Network interpretability remains a required feature for machine learning systems in many domains. A great deal of recent work has been done to try to shed light on deep learning models, producing methods that create local explanations[ribeiro2016should], following gradients [selvaraju2016grad], investigating input perturbations [fong2017interpretable], and even generate textual explanations [hendricks2016generating]. Many of these techniques involve creating an input mask, assigning weights to individual inputs such that a weighted visualization of the input can be created.
In this work, we explore an alternate method for generating such an explanatory mask. Our goal is to generate an explanatory input mask with two properties: 1) the explanation should be as minimal as possible, 2) the explanation should highlight the portions of the input most necessary to ensure predictive accuracy. To keep the explanation mask as small as possible we make use of a variety of regularization techniques. To keep predictive accuracy we force the mask to generate accurate outputs when passed through the original network.
2 Explanation Masks
Given a pre-trained network, the goal of the explanation mask is to identify which inputs are most necessary for creating accurate decisions. To do this, we make use of a secondary, explanation network, which learns to generate explanation masks in an end-to-end fashion. By training the network, we are able to ensure that the generated mask does indeed carry predictive accuracy. Further, by implementing regularization over the mask, we ensure that the mask is as minimal as possible while still being accurate. This trade-off between accuracy and the size of the mask is one which can be explored on a per-case basis by changing the amount of regularization imposed.
The structure of the explanation network can be of any form fit to the problem task which leaves the method quite flexible. A schematic of the overall system is given in Figure 1. First, the pre-trained network is split into a feature extraction and classification component. This can be done arbitrarily, but can often be done after a feature bottleneck in the original network. The output of this feature extraction step is then fed into the explanation network. Given the features describing the input, the explanation network can then generate a mask of the same size as the input. The mask should have weights between 0 and 1 and is multiplied element-wise against the original input.
Once the input has been masked, it can then be fed through the entirety of the original network, both feature extraction and classification components, to produce a final output. To train the explanation network, we freeze the weights of the original network. This ensures that the explanation mask generated is an accurate reflection of what inputs are necessary for the pre-trained network.

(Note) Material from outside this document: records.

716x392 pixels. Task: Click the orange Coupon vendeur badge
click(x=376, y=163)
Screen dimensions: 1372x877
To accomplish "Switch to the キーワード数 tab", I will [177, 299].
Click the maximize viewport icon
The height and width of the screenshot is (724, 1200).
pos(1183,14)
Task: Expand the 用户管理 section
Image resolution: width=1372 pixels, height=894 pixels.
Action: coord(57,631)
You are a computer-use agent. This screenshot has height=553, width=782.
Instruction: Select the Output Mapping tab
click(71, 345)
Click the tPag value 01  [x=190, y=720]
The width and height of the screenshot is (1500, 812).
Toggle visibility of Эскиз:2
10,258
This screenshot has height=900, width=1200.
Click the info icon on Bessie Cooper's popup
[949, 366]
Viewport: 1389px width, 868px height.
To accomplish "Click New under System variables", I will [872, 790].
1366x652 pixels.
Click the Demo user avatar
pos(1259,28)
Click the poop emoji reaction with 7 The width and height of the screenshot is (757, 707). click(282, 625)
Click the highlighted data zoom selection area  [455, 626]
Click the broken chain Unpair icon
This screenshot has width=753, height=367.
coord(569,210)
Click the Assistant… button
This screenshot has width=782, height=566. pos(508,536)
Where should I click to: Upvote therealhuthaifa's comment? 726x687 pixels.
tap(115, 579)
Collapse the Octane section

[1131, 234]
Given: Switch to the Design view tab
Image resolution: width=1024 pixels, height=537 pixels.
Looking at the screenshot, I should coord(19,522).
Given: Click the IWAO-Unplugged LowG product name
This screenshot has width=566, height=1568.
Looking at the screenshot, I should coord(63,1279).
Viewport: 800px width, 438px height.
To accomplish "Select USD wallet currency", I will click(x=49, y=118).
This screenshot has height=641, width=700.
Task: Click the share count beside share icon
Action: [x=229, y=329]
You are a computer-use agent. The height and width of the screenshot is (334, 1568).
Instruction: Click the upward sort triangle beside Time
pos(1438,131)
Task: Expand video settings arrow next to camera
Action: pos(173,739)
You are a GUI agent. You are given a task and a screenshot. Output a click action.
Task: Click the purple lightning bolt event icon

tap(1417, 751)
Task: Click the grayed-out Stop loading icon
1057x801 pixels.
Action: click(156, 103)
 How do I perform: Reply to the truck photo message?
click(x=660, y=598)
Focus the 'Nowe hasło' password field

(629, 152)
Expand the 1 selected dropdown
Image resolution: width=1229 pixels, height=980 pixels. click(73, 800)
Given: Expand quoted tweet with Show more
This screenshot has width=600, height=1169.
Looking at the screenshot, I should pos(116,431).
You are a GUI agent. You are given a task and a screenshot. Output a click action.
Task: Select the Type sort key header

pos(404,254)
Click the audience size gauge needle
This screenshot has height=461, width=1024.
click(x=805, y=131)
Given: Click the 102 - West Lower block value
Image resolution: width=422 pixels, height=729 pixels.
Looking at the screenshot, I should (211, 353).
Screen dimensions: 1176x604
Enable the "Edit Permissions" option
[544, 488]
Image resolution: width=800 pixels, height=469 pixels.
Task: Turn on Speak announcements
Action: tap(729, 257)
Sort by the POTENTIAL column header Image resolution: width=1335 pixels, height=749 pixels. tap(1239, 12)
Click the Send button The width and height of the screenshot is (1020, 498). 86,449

Training can be accomplished end-to-end through the use of backpropagation over the non-frozen weights.
2.1 Related Work
Over the past few years there have been many attempts to shed light on the inner workings of neural networks. One of the most general approaches has been the introduction of attention mechanisms as initially popularized in machine translation [bahdanau2015neural]. Attention mechanisms operate similarly to our explanation masks in that they result in a mask where every element in the input is weighted between 0 and 1 and combined through a weighted sum or product. Traditional attention is trained as a single network which benefits from the end-to-end nature of deep learning but also requires attention to be added initially. This means that while attention mechanisms are often worth incorporating when creating a model, they cannot be used to explain a pre-trained model’s decisions if the original model did not have an attention mechanism.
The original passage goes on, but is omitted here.